Alerte à Getrag! Stop à la casse des emplois industriels!

Au lendemain de la réunion du groupe de travail autour de l’avenir du site de Ford à Blanquefort  à Bercy en présence de l’ensemble des collectivités territoriales (Région, Département, Métropole et Ville de Blanquefort), max Guichard est intervenu pour le groupe communiste pour dénoncer l’impuissance des pouvoirs publics pour empêcher fermeture de Ford et alerter sur l’avenir de l’usine voisine Getrag qui emploie 1200 salariés.

« Monsieur le Président, mes chers collègues

Madame la secrétaire d’Etat attaché au ministre de l’économie affirmait ce lundi lors des questions au gouvernement, avoir gagné des batailles dans le dossier Ford, notamment avec un PSE qui respectait l’intérêt et l’avenir des salariés dans une région où le taux de chômage était plutôt moins élevé que dans le reste de la France (ce sont ses mots). Et se félicitait aussi des 20 millions que Ford a bien voulu consentir à donner pour la réindustrialisation du site.

De qui se moque-t-on ?

Quelles batailles a gagné ce gouvernement quand on voit la liste des emplois industriels détruits qui ne cesse de s’allonger semaine après semaine sur tout le territoire : Ascoval, les fonderies du Poitou, Ford…

Quelle bataille avons-nous gagné, nous, collectivité territoriale, en accompagnant financièrement durant des décennies ce groupe Ford et en cédant à tous ses caprices et chantages pour aujourd’hui l’accompagner jusqu’à la fermeture du site ?

Quelle bataille avons-nous gagné quand un groupe qui revendique 8 milliards de bénéfice peut mettre 200 millions pour fermer un site ?

Non, aujourd’hui nous perdons les batailles les unes après les autres ! Mais que pouvons-nous faire ? Quelles armes avons-nous pour mener bataille ? Voilà les questions qui nous sont posées aujourd’hui !
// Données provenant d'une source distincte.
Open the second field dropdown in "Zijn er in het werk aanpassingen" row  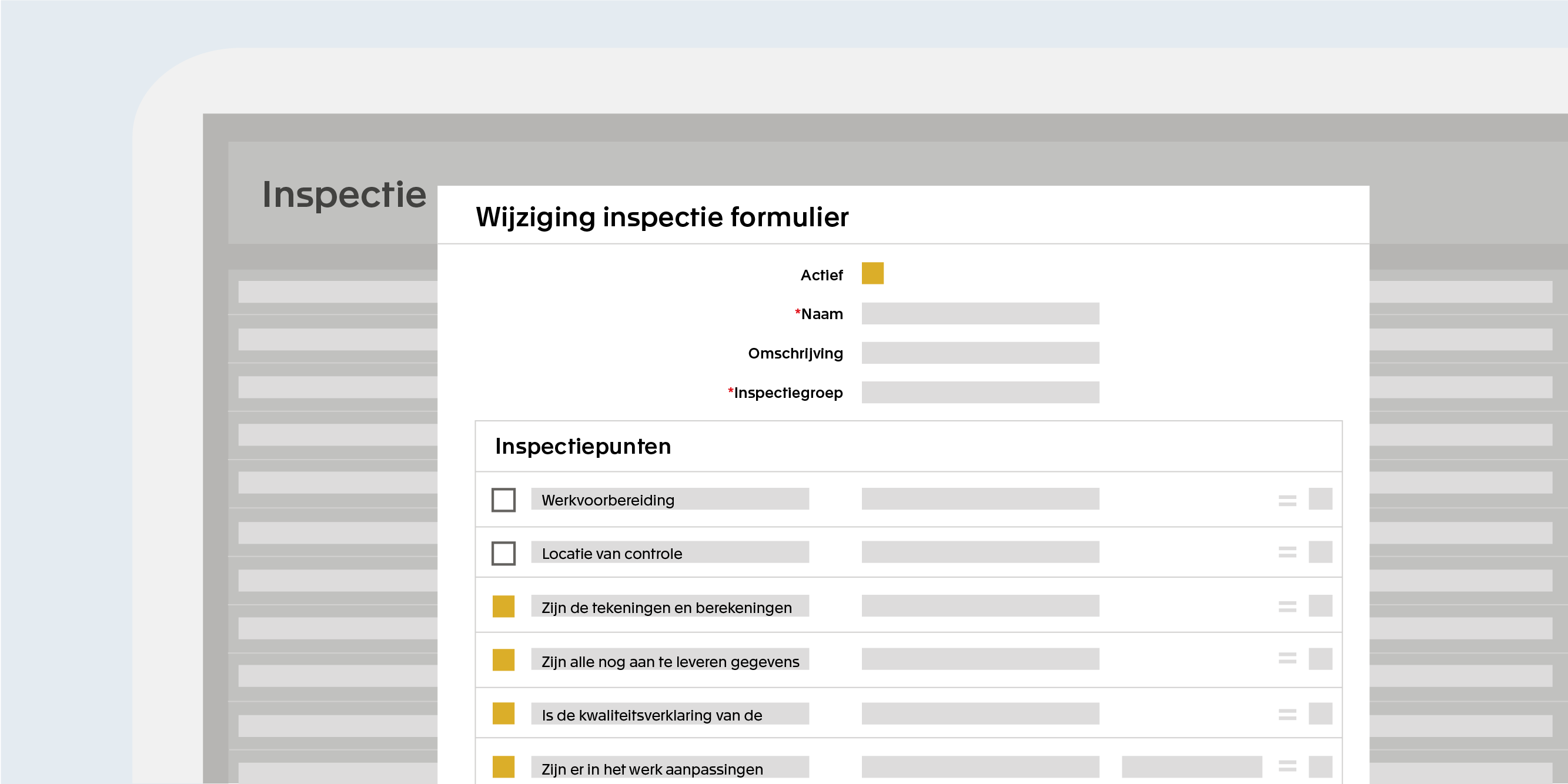click(980, 768)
Si nous soutenons l’initiative de ce groupe de travail, nous sommes dubitatifs quant à ses résultats. Quel levier avons-nous pour conserver les machines ? Le foncier ? Une nationalisation provisoire ? Il s’agit ici de près de 400 emplois et il serait impensable que ce groupe serve à faire bonne figure face à un drame économique et humain.

Enfin, permettez-nous, monsieur le président, de relayer l’inquiétude des salariés de Getrag, usine voisine de FAI dont la CGT veut lancer un droit d’alerte suite au mauvais résultat de l’entreprise qui perd de l’argent et dont l’avenir se trouve fragilisé. En effet, Ford doit quitter l’actionnariat de Getrag à l’été (il possède 50% des parts) et Ford est également le seul client de l’entreprise. Tous ces éléments interrogent donc sur l’avenir de cette entreprise qui emploie 1200 salariés.
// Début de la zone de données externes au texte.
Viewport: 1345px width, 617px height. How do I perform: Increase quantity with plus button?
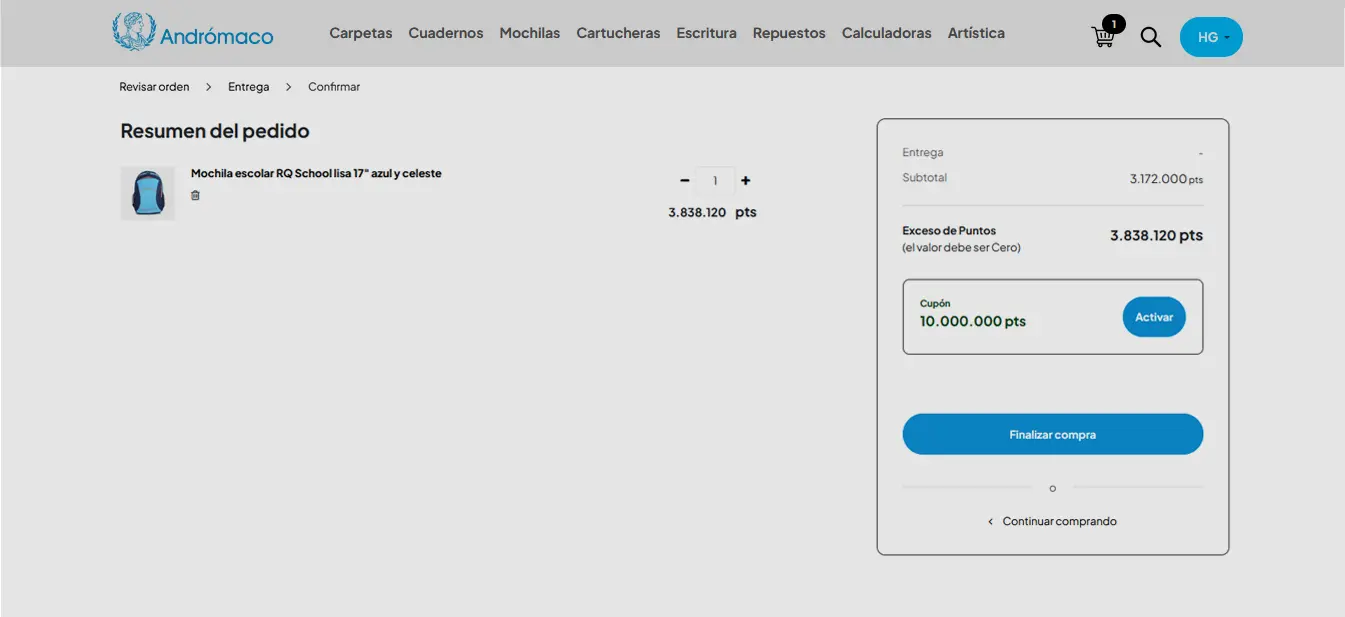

Aussi, Monsieur le Président, nous pensons qu’une intervention de votre part serait la bienvenue, permettant, dans un 1er temps rapide, que se réunissent les présidents de nos 4 institutions (Région – département – Métropole – Mairie de Blanquefort) afin d’organiser une rencontre avec les dirigeants et responsables syndicaux de GETRAG – Ford.
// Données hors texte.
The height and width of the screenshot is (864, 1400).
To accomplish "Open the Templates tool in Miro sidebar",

Nous ne devons pas refaire les mêmes erreurs et nous devons être acteurs et pas seulement spectateurs. Pour cela, le législateur doit agir par des lois interdisant les licenciements boursiers, comme celui de Ford qui parle encore de supprimer 5000 emplois en Allemagne. Enfin, sans aucune polémique, nous espérons que, dans le même temps, les moyens de notre Région (organisation compétente) soient mis à contribution avec plus de diligence qu’elle en a porté sur la recherche et le développement économique, autour du véhicule propre par exemple.